» What the task asks
Can you edit the entries below so that every "Image resolution" becomes "Display resolution", with nothing else changed?

>>>

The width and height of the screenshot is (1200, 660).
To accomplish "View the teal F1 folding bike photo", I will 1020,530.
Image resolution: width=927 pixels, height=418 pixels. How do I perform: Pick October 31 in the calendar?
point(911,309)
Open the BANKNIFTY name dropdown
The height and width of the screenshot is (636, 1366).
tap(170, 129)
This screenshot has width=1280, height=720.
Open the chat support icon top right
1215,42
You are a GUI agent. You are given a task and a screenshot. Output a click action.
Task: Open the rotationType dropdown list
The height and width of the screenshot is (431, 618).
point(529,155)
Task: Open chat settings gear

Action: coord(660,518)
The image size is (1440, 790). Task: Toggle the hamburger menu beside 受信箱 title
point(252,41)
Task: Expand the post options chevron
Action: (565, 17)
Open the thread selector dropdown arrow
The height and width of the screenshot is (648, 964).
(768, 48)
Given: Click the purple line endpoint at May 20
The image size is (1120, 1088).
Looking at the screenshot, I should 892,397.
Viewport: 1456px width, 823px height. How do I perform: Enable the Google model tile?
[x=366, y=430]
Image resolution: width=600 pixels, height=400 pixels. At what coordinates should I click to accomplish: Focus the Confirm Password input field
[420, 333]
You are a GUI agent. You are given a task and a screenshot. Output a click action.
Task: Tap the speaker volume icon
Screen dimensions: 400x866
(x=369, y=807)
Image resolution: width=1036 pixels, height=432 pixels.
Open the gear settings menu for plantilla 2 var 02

<<<

» Result of this exercise
The width and height of the screenshot is (1200, 660).
To accomplish "View the teal F1 folding bike photo", I will 1020,530.
Display resolution: width=927 pixels, height=418 pixels. How do I perform: Pick October 31 in the calendar?
point(911,309)
Open the BANKNIFTY name dropdown
The height and width of the screenshot is (636, 1366).
tap(170, 129)
This screenshot has width=1280, height=720.
Open the chat support icon top right
1215,42
You are a GUI agent. You are given a task and a screenshot. Output a click action.
Task: Open the rotationType dropdown list
The height and width of the screenshot is (431, 618).
point(529,155)
Task: Open chat settings gear

Action: coord(660,518)
The image size is (1440, 790). Task: Toggle the hamburger menu beside 受信箱 title
point(252,41)
Task: Expand the post options chevron
Action: (565, 17)
Open the thread selector dropdown arrow
The height and width of the screenshot is (648, 964).
(768, 48)
Given: Click the purple line endpoint at May 20
The image size is (1120, 1088).
Looking at the screenshot, I should 892,397.
Viewport: 1456px width, 823px height. How do I perform: Enable the Google model tile?
[x=366, y=430]
Display resolution: width=600 pixels, height=400 pixels. At what coordinates should I click to accomplish: Focus the Confirm Password input field
[420, 333]
You are a GUI agent. You are given a task and a screenshot. Output a click action.
Task: Tap the speaker volume icon
Screen dimensions: 400x866
(x=369, y=807)
Display resolution: width=1036 pixels, height=432 pixels.
Open the gear settings menu for plantilla 2 var 02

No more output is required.